What do you do if you are facing discipline or dismissal from a private or public school?

Students have certain rights depending on whether they are attending a private or public school or university. A student's rights also depend on whether the discipline or dismissal is related to their academic performance or whether it is based on the student's misconduct or violation of school rules.

This article discusses the minimum rights of a student which the courts have found. Schools also generally publish student handbooks which detail that schools implementation of those rights, and those publications often provide rights to the student in addition to those discussed here.

Public Schools – Discipline Based on Alleged Misconduct
Students have a property and liberty interest in their education from a public school under the U.S. Constitution and they are entitled to due process of law before those rights are taken away. This means that they can not be either disciplined or terminated from a public school without notice of the alleged misconduct and an opportunity to be heard relative to those allegations. The only exception is where the student presents an immediate danger and in such cases the notice and opportunity to be heard should be given as soon as possible after the expulsion.

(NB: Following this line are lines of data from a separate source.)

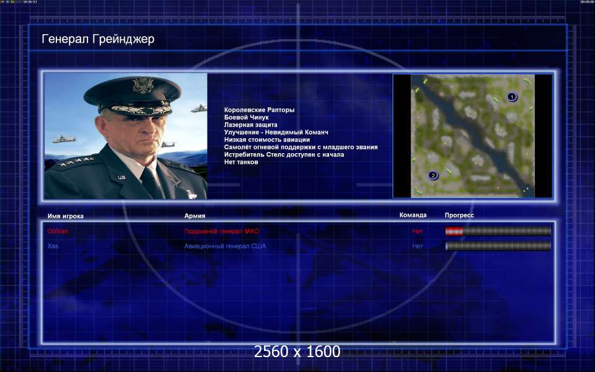This screenshot has width=595, height=372.
Task: Click the 'Боевой Чинук' ability line
Action: click(246, 117)
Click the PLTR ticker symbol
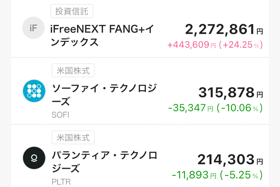This screenshot has width=280, height=187. click(60, 182)
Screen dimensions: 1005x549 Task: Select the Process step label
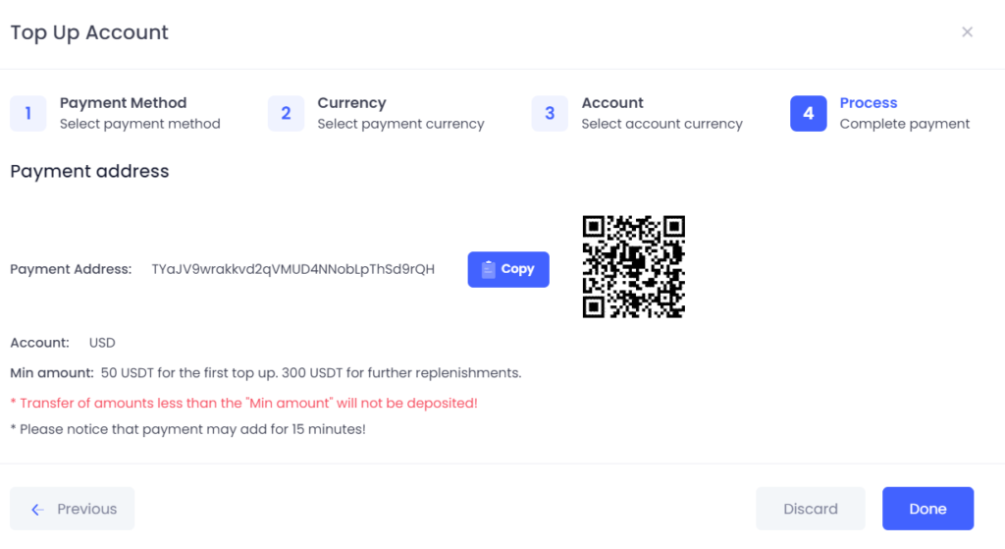click(x=869, y=103)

If a public school does not give proper notice and opportunity to be heard prior to the school taking the disciplinary action against the student, the student can file a lawsuit against the school to re-instate the student, expunge the disciplinary action from their school records, or to prevent further imposition of the punishment.

Courts do not require the same due process of law formalities as a court of law, and as long as the student receives notice of the alleged misconduct and there is some type of hearing before an impartial school official, due process of law is satisfied. A brief suspension requires less formalities than a lengthy suspension. For short suspensions from school, the hearing can take place immediately after the student receives notice of their misconduct

Longer suspensions require greater due process of law procedural safeguards. For example, if a student is suspended for more than 10 days, then they should be afforded the opportunity to obtain assistance of an attorney, a chance to confront accusers and present witnesses and evidence on their behalf.

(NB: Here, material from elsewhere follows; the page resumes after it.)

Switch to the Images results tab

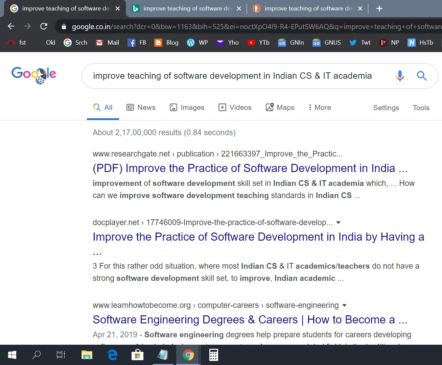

Private Schools – Discipline Based on Alleged Misconduct
Students who attend private schools do not have have a property or liberty interest in their education under the U.S. Constitution and the rights of a students attending a private school are generally based on a contract with the school. The contract with the school can be informal, and generally the school publications and handbooks are considered part of that contract. Most school publish detailed student handbooks that state the procedures that are to be followed prior to a student being suspended or punished for misconduct. In some states, the courts require under the common law that a private school give a student notice and a hearing prior disciplining them for misconduct whether or not the school's handbook requires it.

Academic Discipline – Public and Private Schools
Courts recognize the unique nature and important role which an educational institution plays in society. Courts give great deference to a school's decisions surrounding a student's academic performance. Courts generally do want to get involved in deciding the fairness of a student's grades where those decisions are best made by an instructor who has expertise in the subject matter. Academic dismissals from either a private or public college or university do not require either notice or opportunity to be heard or a formal hearing. However, where a student can show that a decision to discipline a student based on academic performance is arbitrary or capricious, or exceeds accepted academic standards, a student can seek a remedy in a court or law. Typically a student should work with the school and exhaust all remedies with the school administration prior to filing a lawsuit.

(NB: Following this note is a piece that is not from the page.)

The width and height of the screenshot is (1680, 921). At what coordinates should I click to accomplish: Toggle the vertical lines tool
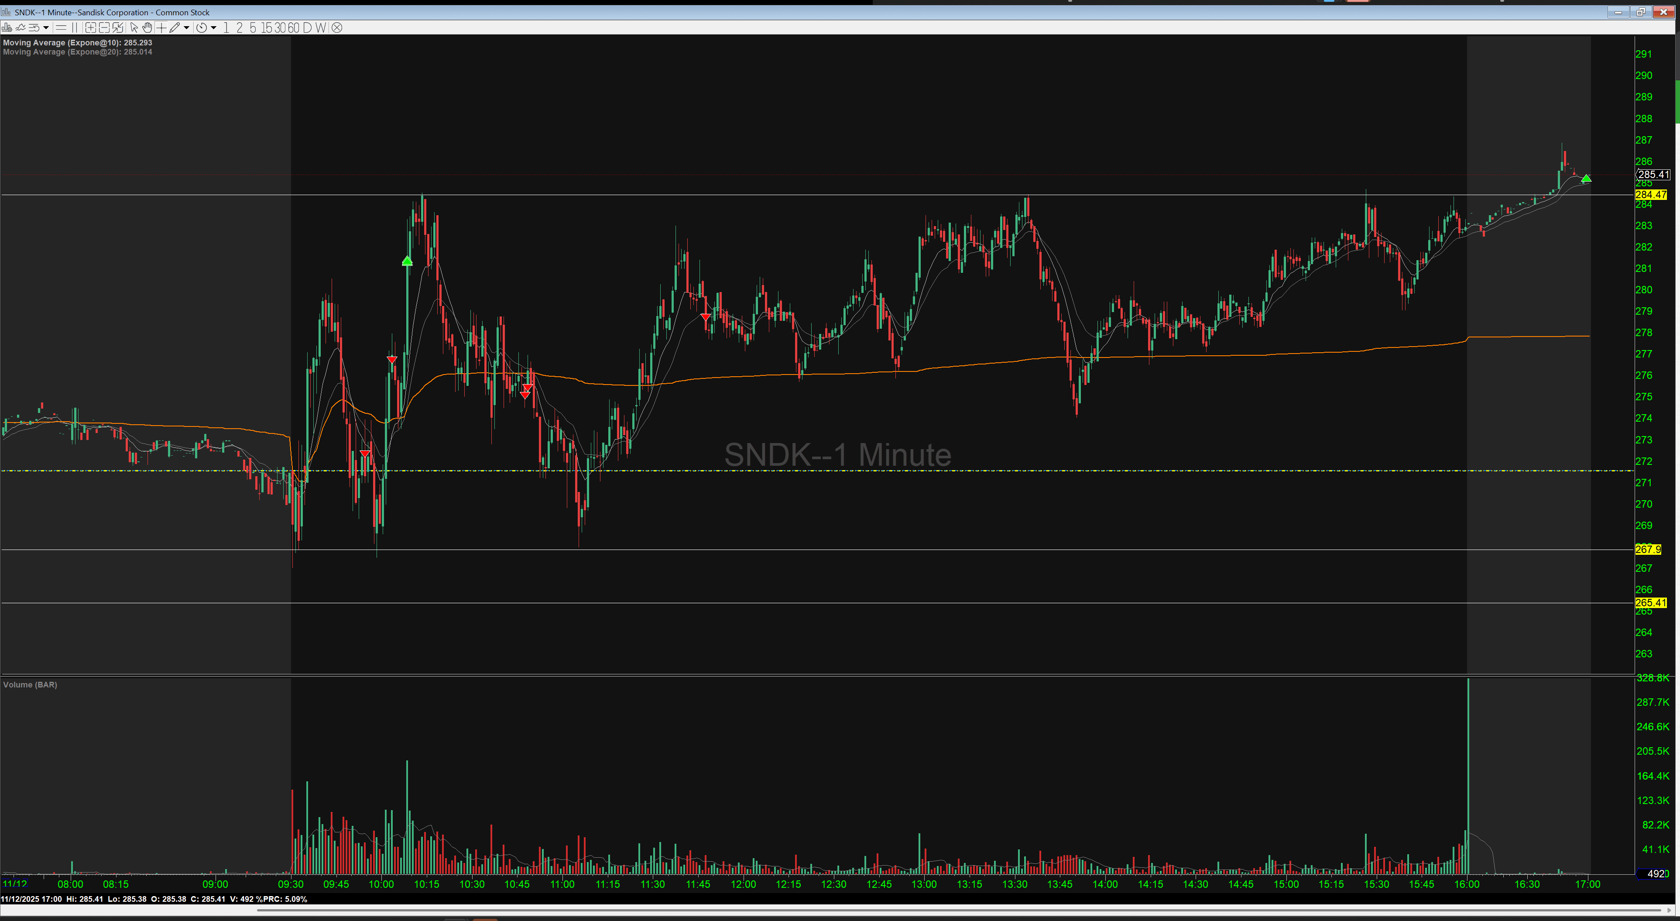click(74, 27)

Academic Discipline and the Americans With Disabilities Act
While schools can discipline or terminate a student for academic reasons, school are also required to make reasonable efforts to accommodate and help students with learning disabilities. If a student is diagnosed with a learning disability, they should contact the school administration office and work with the school to assist the student with their educational needs. If a student is not satisfied with the schools efforts to accommodate that student's disability, a complaint can be filed with the Office of Civil Rights within 180 days of the discrimination. A student can also initiate court action to require the school to accommodate the students needs.